* _Objective_
Please format the records as a numbered list, starting at the line that contains "You are a computer-use agent. Viewport: 999px" and ending at the last line of the records, with both included. Leave out any blank lines.

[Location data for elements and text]
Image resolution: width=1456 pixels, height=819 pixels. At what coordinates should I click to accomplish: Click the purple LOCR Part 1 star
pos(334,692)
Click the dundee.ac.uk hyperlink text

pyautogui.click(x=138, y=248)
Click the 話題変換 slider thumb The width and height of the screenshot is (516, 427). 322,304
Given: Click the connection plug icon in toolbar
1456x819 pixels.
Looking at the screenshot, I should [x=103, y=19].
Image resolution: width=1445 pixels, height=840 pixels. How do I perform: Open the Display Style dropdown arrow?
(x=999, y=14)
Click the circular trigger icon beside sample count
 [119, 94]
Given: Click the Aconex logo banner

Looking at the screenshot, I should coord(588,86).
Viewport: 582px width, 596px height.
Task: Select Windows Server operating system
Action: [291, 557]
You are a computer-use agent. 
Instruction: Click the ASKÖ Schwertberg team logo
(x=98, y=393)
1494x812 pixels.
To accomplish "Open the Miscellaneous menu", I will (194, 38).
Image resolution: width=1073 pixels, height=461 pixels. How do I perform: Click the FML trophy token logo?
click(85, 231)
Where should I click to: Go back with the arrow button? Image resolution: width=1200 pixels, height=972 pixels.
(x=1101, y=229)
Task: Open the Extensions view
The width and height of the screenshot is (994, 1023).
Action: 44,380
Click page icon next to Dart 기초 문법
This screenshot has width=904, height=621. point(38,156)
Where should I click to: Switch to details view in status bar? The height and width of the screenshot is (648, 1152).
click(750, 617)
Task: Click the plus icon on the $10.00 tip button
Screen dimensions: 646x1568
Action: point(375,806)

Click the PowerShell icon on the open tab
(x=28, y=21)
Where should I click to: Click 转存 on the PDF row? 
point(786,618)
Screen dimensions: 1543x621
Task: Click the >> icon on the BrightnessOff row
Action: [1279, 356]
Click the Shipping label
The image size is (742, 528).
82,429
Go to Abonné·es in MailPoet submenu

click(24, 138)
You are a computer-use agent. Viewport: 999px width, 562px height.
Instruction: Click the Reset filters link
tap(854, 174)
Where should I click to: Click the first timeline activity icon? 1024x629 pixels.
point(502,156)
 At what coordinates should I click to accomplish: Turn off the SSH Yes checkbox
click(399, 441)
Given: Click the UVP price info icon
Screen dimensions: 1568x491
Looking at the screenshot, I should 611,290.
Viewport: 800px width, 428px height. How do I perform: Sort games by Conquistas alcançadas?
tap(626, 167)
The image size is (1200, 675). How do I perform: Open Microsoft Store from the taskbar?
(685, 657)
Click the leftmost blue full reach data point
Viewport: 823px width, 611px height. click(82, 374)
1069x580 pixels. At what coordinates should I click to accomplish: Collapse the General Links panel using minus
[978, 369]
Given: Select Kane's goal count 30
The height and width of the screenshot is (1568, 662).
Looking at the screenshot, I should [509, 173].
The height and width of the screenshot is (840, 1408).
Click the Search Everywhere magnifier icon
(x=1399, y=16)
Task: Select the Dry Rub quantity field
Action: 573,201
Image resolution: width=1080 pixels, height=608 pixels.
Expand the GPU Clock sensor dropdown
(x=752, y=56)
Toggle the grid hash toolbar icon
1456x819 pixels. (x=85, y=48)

* _Exercise solution_
1. You are a computer-use agent. Viewport: 999px width, 562px height.
2. Instruction: Click the Reset filters link
3. tap(854, 174)
4. Where should I click to: Click the first timeline activity icon? 1024x629 pixels.
5. point(502,156)
6.  At what coordinates should I click to accomplish: Turn off the SSH Yes checkbox
7. click(399, 441)
8. Given: Click the UVP price info icon
9. Screen dimensions: 1568x491
10. Looking at the screenshot, I should 611,290.
11. Viewport: 800px width, 428px height. How do I perform: Sort games by Conquistas alcançadas?
12. tap(626, 167)
13. The image size is (1200, 675). How do I perform: Open Microsoft Store from the taskbar?
14. (685, 657)
15. Click the leftmost blue full reach data point
16. Viewport: 823px width, 611px height. click(82, 374)
17. 1069x580 pixels. At what coordinates should I click to accomplish: Collapse the General Links panel using minus
18. [978, 369]
19. Given: Select Kane's goal count 30
20. The height and width of the screenshot is (1568, 662).
21. Looking at the screenshot, I should [509, 173].
22. The height and width of the screenshot is (840, 1408).
23. Click the Search Everywhere magnifier icon
24. (x=1399, y=16)
25. Task: Select the Dry Rub quantity field
26. Action: 573,201
27. Image resolution: width=1080 pixels, height=608 pixels.
28. Expand the GPU Clock sensor dropdown
29. (x=752, y=56)
30. Toggle the grid hash toolbar icon
31. 1456x819 pixels. (x=85, y=48)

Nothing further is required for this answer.